De resto, as visitas e comentários do presidente, de um modo geral, não passaram de um rotineiro programa social, ao qual não faltaram as platitudes de estilo. O que mais se comentou foi a pretensão de Lula ser a pomba da paz numa região onde ela inexiste há 62 anos.
Na verdade, Lula tem escassas credenciais para esse papel. Nem o Brasil é um país vizinho, portanto, parte interessada na paz da região, nem um dos países líderes mundiais, ipso facto, co-responsáveis pela solução dos principais conflitos internacionais.
Dizer que faltam idéias novas, como Lula garantiu, é brincadeira. Não é por falta de criatividade que o problema palestino segue insolúvel.
Posições francamente divergentes são os fatores da crise.
Os árabes querem um Estado palestino livre nos limites anteriores à guerra de 1967, de acordo, aliás, com a ONU, com a desocupação dos assentamentos judaicos na região e de Jerusalém Oriental. Mais: a volta dos palestinos e/ou seus descendentes expulsos pelo exército israelense, quando da fundação do Estado de Israel.
O governo de Telaviv aceitaria, no máximo, sair de alguns assentamentos mais ao norte; manter os principais, junto ao rio Jordão, oferecendo em troca terras no território de Israel; a volta de uma pequena parte dos exilados e a indenização (paga por outros países) dos demais. Jerusalém continuaria totalmente israelense.
Além de exigir (conforme Netanyahu já declarou) controle do espaço aéreo de toda a Palestina, que seria, ainda, um Estado sem exército.
Isso na melhor das hipóteses, caso o primeiro ministro repita condições de governos anteriores – algo bastante duvidoso – e consiga ainda convencer os partidos de ultra-direita, liderados pelo ministro Avigdor Lieberman.

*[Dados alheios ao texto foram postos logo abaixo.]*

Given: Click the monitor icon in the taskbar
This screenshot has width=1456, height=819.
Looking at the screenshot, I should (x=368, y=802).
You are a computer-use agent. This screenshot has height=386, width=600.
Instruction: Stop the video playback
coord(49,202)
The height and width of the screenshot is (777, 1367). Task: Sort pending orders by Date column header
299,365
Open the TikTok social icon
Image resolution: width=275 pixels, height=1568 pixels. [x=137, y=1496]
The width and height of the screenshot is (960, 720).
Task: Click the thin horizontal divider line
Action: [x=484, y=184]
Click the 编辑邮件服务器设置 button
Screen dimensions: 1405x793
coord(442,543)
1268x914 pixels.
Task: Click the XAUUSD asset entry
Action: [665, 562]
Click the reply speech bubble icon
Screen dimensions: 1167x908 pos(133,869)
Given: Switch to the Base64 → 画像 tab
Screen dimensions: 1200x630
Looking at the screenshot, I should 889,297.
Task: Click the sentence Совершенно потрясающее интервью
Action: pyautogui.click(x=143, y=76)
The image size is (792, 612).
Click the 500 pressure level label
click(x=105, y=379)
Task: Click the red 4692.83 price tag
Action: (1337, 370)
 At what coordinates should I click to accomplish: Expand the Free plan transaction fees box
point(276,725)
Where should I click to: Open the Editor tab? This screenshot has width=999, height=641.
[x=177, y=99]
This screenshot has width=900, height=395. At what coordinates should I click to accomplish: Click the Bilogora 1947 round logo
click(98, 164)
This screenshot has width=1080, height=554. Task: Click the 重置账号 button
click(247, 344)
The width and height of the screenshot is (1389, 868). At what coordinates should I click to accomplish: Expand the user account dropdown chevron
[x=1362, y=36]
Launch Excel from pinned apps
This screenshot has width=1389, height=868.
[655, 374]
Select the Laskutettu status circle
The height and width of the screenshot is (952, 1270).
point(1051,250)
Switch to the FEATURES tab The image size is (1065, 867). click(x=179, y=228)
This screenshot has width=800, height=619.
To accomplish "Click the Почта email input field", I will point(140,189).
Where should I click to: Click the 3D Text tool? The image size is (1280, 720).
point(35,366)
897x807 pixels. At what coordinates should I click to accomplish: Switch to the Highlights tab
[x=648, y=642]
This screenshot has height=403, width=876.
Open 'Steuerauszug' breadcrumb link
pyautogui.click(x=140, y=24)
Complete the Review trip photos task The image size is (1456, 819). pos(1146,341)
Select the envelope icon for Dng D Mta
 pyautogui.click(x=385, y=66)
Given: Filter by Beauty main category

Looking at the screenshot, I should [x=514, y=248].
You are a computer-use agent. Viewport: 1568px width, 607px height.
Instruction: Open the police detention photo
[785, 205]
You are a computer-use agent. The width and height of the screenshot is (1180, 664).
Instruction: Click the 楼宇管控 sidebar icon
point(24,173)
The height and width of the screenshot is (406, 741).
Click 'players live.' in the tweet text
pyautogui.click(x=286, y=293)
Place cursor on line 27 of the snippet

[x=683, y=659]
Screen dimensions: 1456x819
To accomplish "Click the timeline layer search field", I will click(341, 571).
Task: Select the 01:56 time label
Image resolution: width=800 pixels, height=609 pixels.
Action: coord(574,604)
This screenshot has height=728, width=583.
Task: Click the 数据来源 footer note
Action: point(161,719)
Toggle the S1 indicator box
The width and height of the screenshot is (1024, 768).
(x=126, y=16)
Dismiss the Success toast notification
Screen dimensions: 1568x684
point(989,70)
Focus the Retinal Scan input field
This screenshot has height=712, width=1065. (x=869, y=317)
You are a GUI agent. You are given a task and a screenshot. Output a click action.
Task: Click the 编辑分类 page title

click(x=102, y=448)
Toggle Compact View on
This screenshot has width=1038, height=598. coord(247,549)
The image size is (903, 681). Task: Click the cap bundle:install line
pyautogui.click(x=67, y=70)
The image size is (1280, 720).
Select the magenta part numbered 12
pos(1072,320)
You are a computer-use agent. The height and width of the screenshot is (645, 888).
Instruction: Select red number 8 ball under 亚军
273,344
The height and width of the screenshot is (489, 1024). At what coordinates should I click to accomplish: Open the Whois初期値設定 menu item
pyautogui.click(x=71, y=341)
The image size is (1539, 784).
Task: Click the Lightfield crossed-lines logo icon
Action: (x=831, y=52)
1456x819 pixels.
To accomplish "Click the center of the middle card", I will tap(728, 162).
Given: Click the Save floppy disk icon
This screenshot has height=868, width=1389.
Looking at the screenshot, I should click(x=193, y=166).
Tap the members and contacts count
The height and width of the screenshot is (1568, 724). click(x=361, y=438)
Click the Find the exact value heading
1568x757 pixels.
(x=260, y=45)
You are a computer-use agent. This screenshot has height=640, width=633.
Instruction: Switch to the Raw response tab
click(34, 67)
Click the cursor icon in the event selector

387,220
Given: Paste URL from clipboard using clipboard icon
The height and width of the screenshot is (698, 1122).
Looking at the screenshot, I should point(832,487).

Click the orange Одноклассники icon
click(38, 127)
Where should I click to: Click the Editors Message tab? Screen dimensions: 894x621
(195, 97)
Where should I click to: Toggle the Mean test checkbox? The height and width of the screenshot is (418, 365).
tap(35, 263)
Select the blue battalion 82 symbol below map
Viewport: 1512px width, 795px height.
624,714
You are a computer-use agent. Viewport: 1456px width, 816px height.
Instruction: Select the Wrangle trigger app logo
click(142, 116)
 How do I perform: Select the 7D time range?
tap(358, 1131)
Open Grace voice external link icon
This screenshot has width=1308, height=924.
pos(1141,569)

Não é com idéias brilhantes de Lula que esse nó poderá ser desfeito. Mas em sua viagem ao Oriente Médio, Lula não se limitou à retórica inócua da pregação da paz ou à oferta pretensiosa de mediação. Ele tomou uma atitude firme e corajosa, à qual a grande imprensa deu pouca importância, ao recusar-se a visitar o túmulo de Theodore Hertzl.
Não importa as desculpas visivelmente arranjadas, foi uma atitude de alto conteúdo simbólico.
Hertzl foi o fundador do sionismo – doutrina pela qual os judeus do mundo inteiro deveriam constituir um Estado só seu. Foi inspirado nessa idéia que Israel foi fundado.
Isso ficou muito claro na Declaração de Independência do país, em 1948, e confirmado nas Leis Fundamentais, elaboradas pelo Knesset (parlamento israelense), em 1992, que definem Israel como um Estado judeu e democrático.
Seguindo esta lei, os árabes, cujos ancestrais habitavam o território de Israel há mais de 1.000 anos, foram em sua maioria expulsos de suas casas, propriedades rurais e negócios. Mais exatamente 600 mil deles.
Hoje, os árabes que ficaram representam 20% da população do país (eram mais de 90%) e lutam por uma Constituição que lhes garanta direitos iguais aos dos judeus, eliminando toda forma de discriminação.
É contra o sionismo, a base do regime judaico de Israel, que diversos países e movimentos islâmicos lutam, exigindo a volta dos árabes expulsos e a transformação de Israel em um Estado democrático em que todas as raças e confissões religiosas tenham direitos iguais. Essa é a posição de Ahmadinejad, que a apresenta de maneira desastrada, passando a idéia, a qual ele repetidamente negou, de que pretende atacar Israel.
Lula já deixou claro que sua defesa da criação de um Estado palestino livre e viável não supõe necessariamente a mudança do regime sionista de Israel, que é um fato consumado, com 62 anos de história e instituições sólidas. Mas se homenageasse Hertzl, ele estaria simbolicamente apoiando o sionismo e sua idéia de um Estado judeu, onde membros de outras origens seriam cidadãos de segunda classe.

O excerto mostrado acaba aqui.